Although providing funding for parents’ legal counsel may lead to some improvements, this policy does not do enough to support families and parents in need.
Federal funding, after all, is only available for parents of Title IV-E eligible children and may cover only half the costs of hiring an attorney. Furthermore, the FFPSA does not mandate or require funding parents’ lawyers, and instead merely allows for state agencies to claim such funding. Although research suggests that legal representation for parents can increase reunification rates, adding legal counsel reinforces the adversarial nature of the welfare adjudication process. Most importantly, providing funding for parents’ lawyers does not fundamentally alter a system of coercive intervention in families or affect the rate of children’s entry into the foster care system.
The FFPSA addresses families in need—but only after those families have become entangled with the state. This crisis-intervention approach continues to set unrealistic goals and timetables for family recovery. Instead, at-risk families need earlier access to preventative programs such as mental health services, in-home parenting skills services, and substance abuse prevention services.

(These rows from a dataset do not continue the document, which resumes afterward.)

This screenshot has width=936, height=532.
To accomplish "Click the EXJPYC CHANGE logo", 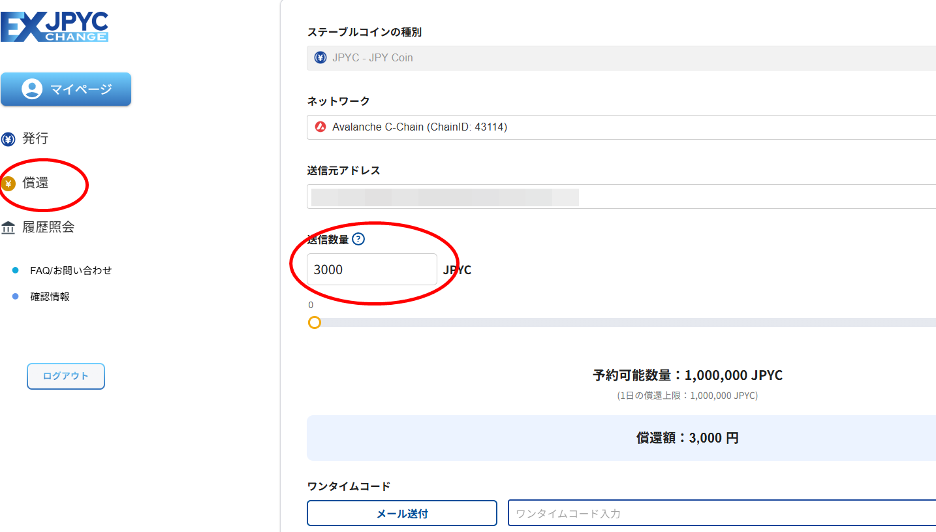I will pyautogui.click(x=55, y=27).
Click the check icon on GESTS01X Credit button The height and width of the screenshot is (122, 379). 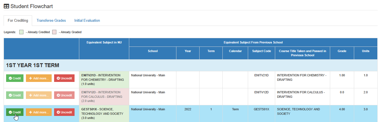click(x=10, y=112)
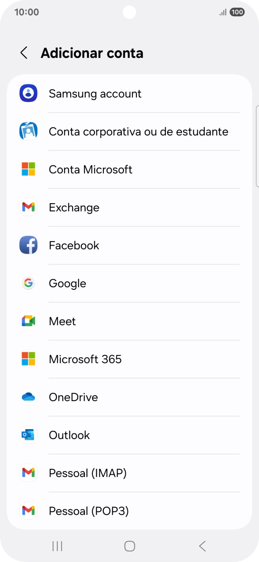259x562 pixels.
Task: Tap the Facebook logo icon
Action: coord(29,245)
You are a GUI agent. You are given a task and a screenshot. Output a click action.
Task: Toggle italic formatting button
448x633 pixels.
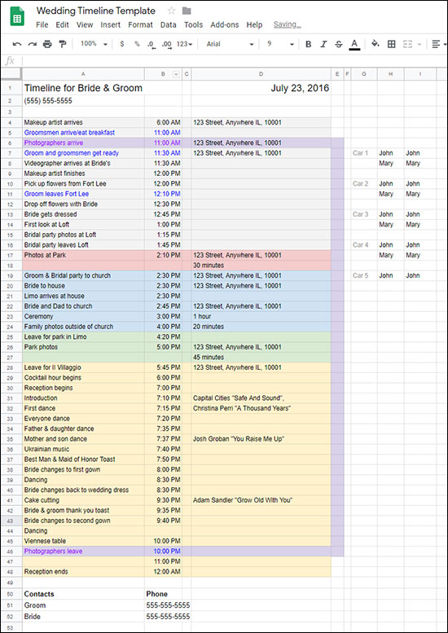tap(323, 45)
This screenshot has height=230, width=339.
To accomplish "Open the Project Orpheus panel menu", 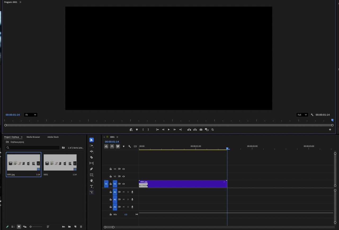I will 22,137.
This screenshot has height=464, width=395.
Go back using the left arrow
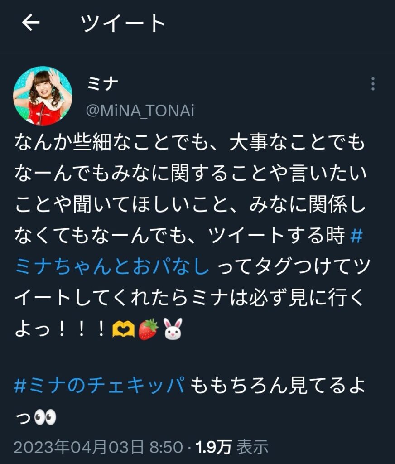[30, 23]
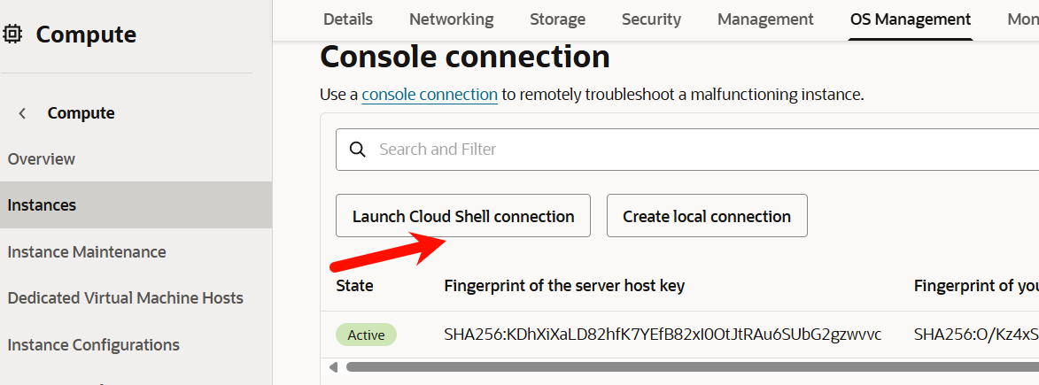This screenshot has width=1039, height=385.
Task: Open the Networking tab
Action: (452, 19)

Furthermore, the FFPSA does little to counter the systemic problems plaguing families, including decades of racial zoning, redlining, and restrictive covenants, as well as the underfunding of and underinvesting in schools and childcare, and the collateral consequences of convictions that negatively impact parental rights, housing, and employment opportunities.
The FFPSA provides a band-aid fix that does not do enough to address what sociologists Kristin Perkins and Robert Sampson call “compounded deprivation,” or mutually enforcing deprivations of poverty, joblessness, housing insecurity, poor health, underperforming schools, family instability, institutional disinvestment, and criminal legal sanctions associated with growing up Black in America.
Surveilling and separating Black families does not help children. Supporting Black children instead requires proactively building thriving neighborhoods and adopting collaborative, trauma-informed child welfare practices to prevent breaking up families in the first place.
This essay is part of a series entitled Racism, Regulation, and the Administrative State.